Salaires des fonctionnaires : clash avec les syndicats

Publié le 26/06/2010
La réunion prévue avec le ministre du Travail, qui devait faire la lumière sur les rumeurs de gel du traitement des fonctionnaires, a été écourtée. Les syndicats sont partis au bout de trente minutes et rien n'est tranché.
Salaires des fonctionnaires : clash avec les syndicats
Salaires des fonctionnaires : clash avec les syndicats
La réunion prévue avec le ministre du Travail, qui devait faire la lumière sur les rumeurs de gel du traitement des fonctionnaires, a été écourtée. Les syndicats sont partis au bout de trente minutes et rien n'est tranché.

© Le Républicain Lorrain, Samedi le 26 Juin 2010 / IG


Le secrétaire d'Etat à la Fonction publique Georges Tron (à gauche) et le ministre du Travail Eric Woerth (à droite) quittent hier les locaux de la Direction générale du Travail après une négociation avortée. Photo AFP

Les huit syndicats de fonctionnaires (CGT, FSU, FO, Solidaires, Unsa, CFDT, CFTC, CGC) ont claqué hier la porte de la première réunion de négociation salariale au bout de trente minutes.
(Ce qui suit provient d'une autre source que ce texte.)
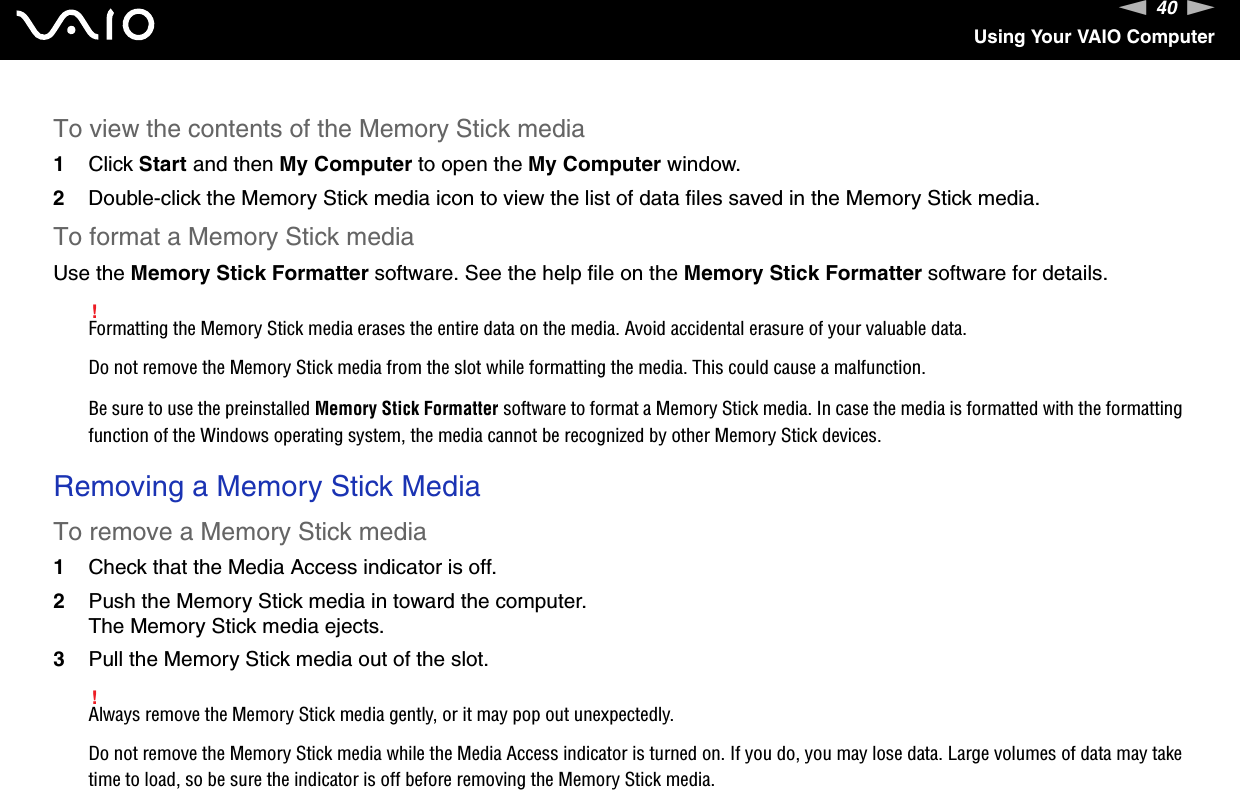Advance with the next page arrow

pos(1201,9)
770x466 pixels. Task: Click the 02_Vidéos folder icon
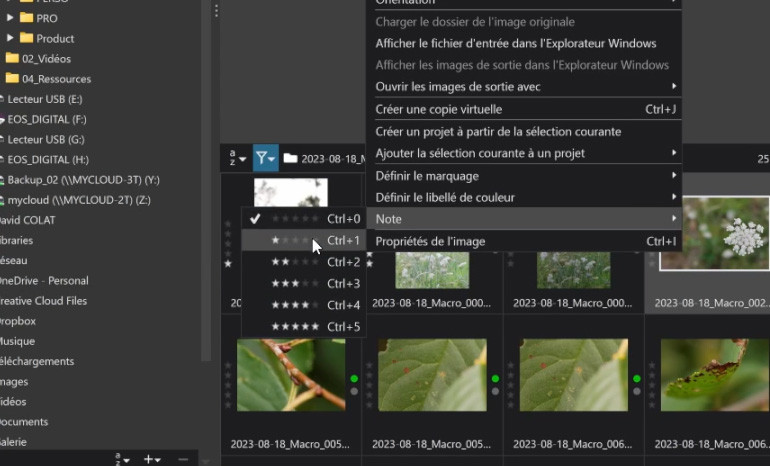[12, 58]
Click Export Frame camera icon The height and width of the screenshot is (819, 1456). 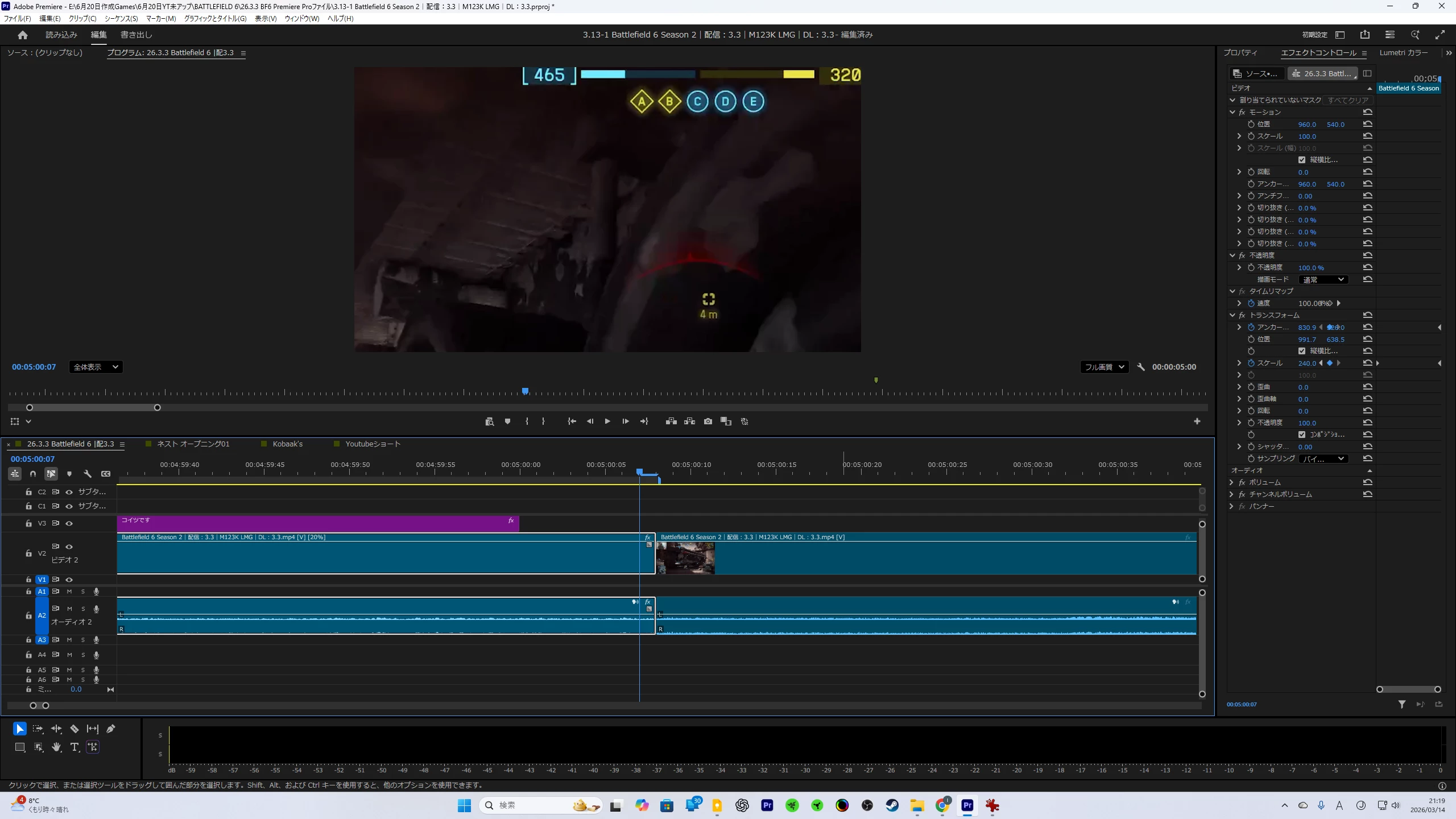coord(708,421)
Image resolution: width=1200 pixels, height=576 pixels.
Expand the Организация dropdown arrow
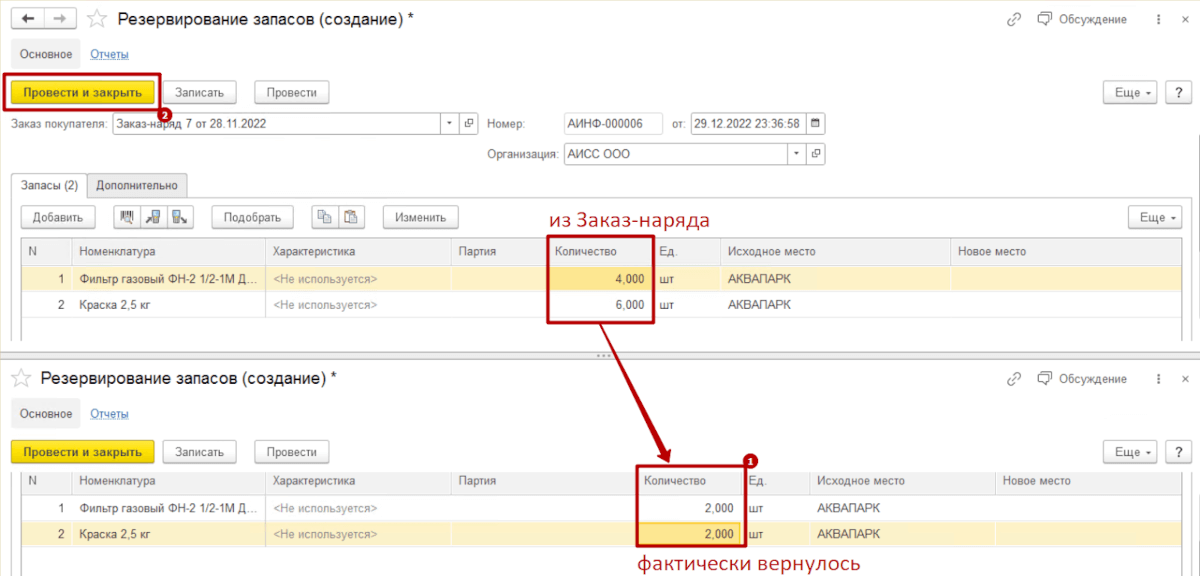pos(795,154)
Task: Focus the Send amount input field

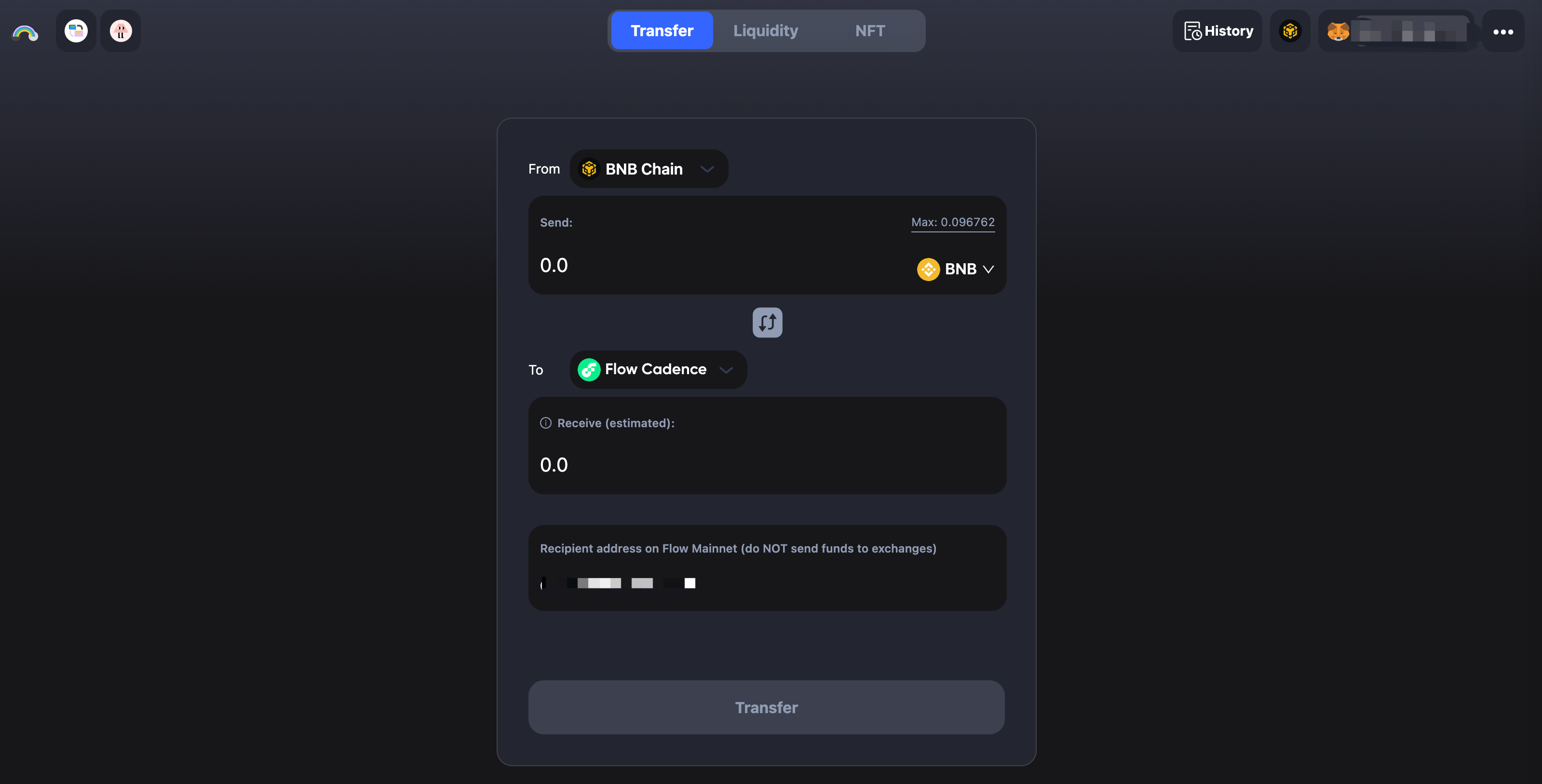Action: tap(718, 265)
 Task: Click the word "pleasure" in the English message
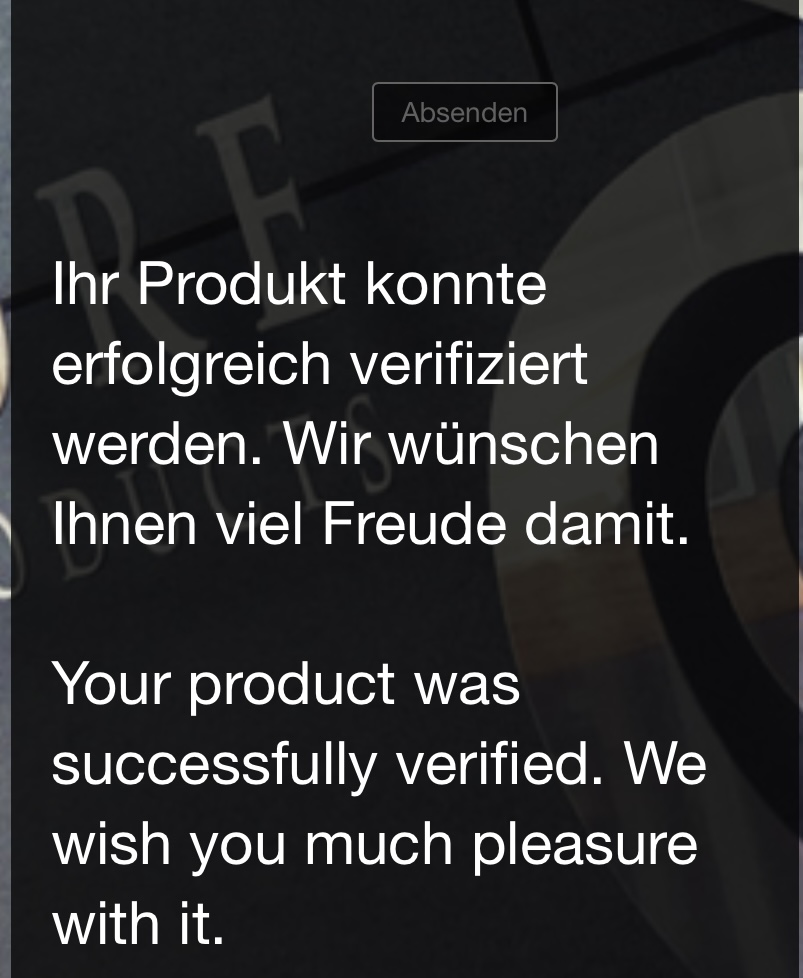point(585,847)
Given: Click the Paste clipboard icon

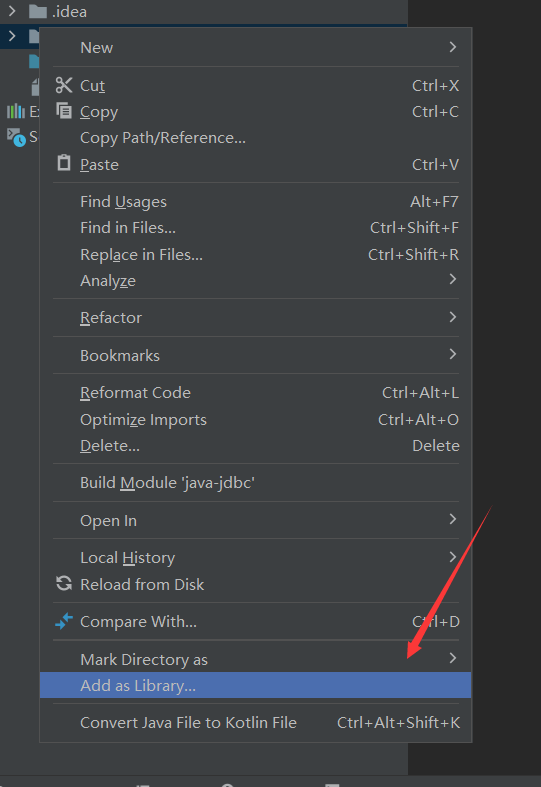Looking at the screenshot, I should (x=64, y=163).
Le ministre du Travail Eric Woerth ne leur a ni confirmé la hausse générale prévue au 1er juillet, ni démenti un éventuel gel des salaires sur trois ans. « Cette désinvolture est inacceptable et c'est pourquoi nous avons quitté la séance », a déclaré Bernadette Groison, secrétaire générale de la FSU.
« Le ministre du Travail Eric Woerth nous a annoncé que l'éventualité d'un gel des salaires les trois prochaines années est bien à l'ordre du jour », a déclaré de son côté le secrétaire général de la CGT-Fonction publique, Jean-Marc Canon. « Le discours d'ouverture était catastrophique » et « sans aucune proposition », selon Bernard Sagez, secrétaire général des fonctionnaires CFTC. Lors du précédent rendez-vous salarial en 2008, le gouvernement avait accordé une revalorisation de 0,8 % en 2009 et de 0,5 % le 1er juillet en 2010 et 2011, avec des « ajustements » en cours d'année si nécessaire.

Cafouillages

Coup de théâtre, une heure après cette séance éclair, le Premier ministre François Fillon a annoncé que la hausse de traitement négociée n'était « pas remise en cause », mais sans préciser la date de la prochaine réunion, ni confirmer que la hausse prendrait effet au 1er juillet. Puis Eric Woerth et Georges Tron, secrétaire d'Etat à la Fonction publique, ont finalement affirmé que l'augmentation générale de 0,5 % au 1er juillet était fonction d'« arbitrages budgétaires » non encore rendus et que la décision finale serait rendue aux environs du 1er juillet.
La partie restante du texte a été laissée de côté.